Aparallactus lunulatus, or the reticulated centipede-eater, is a species of mildly venomous rear-fanged snake in the family Atractaspididae, which is endemic to Africa.

==Geographic range==
It is found in Zimbabwe, Mozambique, the Republic of South Africa, Eswatini, Zambia, the Democratic Republic of the Congo, Ghana to Eritrea, Ivory Coast, Ethiopia, Somalia, the Central African Republic, Cameroon, Botswana, and Tanzania.

==Description==
Dorsally it is olive or pale brown, with each scale edged with blackish, giving the appearance of dark netting, to which the common name, "reticulated", refers. Sometimes the coloration is reversed so that it appears as a dark snake with light netting. The head is light-colored, followed by a large blackish crossbar which forms a collar. Ventrally it is whitish.

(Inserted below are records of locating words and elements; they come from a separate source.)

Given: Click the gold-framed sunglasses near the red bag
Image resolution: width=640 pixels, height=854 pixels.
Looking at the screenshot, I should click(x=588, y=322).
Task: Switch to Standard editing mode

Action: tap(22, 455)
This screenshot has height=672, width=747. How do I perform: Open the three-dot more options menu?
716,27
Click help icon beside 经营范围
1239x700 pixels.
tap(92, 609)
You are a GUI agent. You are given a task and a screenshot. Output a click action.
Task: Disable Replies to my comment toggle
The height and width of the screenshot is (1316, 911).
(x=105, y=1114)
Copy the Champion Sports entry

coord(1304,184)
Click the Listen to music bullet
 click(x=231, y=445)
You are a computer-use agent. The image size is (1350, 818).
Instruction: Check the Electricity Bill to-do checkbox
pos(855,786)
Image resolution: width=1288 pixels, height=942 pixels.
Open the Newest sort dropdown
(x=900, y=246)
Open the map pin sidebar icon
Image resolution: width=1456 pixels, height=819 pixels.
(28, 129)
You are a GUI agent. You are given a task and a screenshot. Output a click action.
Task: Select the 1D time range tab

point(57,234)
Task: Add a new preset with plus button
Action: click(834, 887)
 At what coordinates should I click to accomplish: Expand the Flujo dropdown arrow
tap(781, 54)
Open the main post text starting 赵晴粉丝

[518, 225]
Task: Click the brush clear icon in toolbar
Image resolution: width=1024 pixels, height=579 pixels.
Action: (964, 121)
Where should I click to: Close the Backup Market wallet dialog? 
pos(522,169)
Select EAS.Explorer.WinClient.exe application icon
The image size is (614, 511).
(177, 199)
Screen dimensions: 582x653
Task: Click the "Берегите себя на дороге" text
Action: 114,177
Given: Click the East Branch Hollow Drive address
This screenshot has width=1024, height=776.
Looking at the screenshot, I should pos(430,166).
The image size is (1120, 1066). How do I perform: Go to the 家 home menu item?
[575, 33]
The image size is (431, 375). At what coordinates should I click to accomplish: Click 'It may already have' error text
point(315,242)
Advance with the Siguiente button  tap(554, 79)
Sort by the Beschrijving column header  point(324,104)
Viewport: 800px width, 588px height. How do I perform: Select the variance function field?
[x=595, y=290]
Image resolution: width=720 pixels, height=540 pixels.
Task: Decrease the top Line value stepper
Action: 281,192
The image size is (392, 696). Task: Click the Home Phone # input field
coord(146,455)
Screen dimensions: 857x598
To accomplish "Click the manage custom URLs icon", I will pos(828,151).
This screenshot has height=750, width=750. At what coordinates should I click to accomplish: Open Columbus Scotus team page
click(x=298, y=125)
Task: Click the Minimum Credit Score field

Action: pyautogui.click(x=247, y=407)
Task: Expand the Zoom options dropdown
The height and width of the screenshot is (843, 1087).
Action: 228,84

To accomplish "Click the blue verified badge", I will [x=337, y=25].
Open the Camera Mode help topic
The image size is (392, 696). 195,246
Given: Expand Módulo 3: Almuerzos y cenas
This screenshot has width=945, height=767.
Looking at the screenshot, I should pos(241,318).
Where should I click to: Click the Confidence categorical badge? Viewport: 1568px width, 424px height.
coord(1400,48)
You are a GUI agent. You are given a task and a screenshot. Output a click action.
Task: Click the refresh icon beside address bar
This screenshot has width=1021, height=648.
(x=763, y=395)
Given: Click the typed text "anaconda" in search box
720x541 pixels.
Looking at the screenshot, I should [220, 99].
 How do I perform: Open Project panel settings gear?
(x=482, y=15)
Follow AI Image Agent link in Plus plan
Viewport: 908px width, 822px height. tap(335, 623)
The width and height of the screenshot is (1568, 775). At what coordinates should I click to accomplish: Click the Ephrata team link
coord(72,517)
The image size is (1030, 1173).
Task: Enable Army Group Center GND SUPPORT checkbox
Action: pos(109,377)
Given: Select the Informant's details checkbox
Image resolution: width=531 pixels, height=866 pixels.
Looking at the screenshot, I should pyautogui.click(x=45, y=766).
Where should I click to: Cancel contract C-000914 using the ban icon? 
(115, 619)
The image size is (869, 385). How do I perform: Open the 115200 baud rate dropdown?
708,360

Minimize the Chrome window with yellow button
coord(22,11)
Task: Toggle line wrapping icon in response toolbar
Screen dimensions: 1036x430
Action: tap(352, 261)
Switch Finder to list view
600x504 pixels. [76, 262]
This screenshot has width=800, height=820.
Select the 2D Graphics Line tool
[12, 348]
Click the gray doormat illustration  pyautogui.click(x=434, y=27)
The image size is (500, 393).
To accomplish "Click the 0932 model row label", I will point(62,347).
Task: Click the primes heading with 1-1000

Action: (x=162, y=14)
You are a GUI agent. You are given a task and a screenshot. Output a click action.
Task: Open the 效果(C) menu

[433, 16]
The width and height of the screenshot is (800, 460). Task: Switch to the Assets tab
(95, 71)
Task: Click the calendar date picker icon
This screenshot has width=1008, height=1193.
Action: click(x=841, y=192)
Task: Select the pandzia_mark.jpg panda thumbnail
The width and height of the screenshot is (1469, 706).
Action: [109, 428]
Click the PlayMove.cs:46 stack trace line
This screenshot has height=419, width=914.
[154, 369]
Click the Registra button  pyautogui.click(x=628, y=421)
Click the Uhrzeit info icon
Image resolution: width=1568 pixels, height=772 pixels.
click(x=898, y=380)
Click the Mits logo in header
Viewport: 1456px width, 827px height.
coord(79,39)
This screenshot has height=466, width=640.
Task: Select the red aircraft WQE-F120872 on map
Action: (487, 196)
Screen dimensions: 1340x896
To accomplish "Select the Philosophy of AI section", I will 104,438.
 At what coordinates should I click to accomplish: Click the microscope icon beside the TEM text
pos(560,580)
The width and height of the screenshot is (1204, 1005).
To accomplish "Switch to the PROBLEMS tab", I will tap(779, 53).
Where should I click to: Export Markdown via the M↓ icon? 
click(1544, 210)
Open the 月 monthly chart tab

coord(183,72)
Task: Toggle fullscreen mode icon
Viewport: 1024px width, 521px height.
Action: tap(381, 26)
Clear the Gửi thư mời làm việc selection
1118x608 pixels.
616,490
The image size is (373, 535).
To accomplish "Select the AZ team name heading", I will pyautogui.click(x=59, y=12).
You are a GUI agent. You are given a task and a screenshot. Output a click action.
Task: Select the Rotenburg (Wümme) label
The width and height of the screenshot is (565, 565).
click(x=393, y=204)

It may attain 39 cm in total length, with a tail 8.5 cm long.

The smooth dorsal scales are arranged in 15 rows. Ventrals 151–158; anal plate entire; subcaudals 52–58, also entire.

The portion of the rostral visible from above 1/3 its distance from the frontal. Internasals shorter than the prefrontals. Frontal 1 2/3 as long as broad, much longer than its distance from the end of the snout, as long as the parietals. Nasal divided, in contact with the preocular. One postocular. Temporals 1+1. Seven upper labials, third and fourth entering the eye, the fifth in contact with the parietal. First lower labial in contact with its fellow behind the mental. Two pairs of chin shields, subequal in size, the anterior chin shield in contact with four lower labials.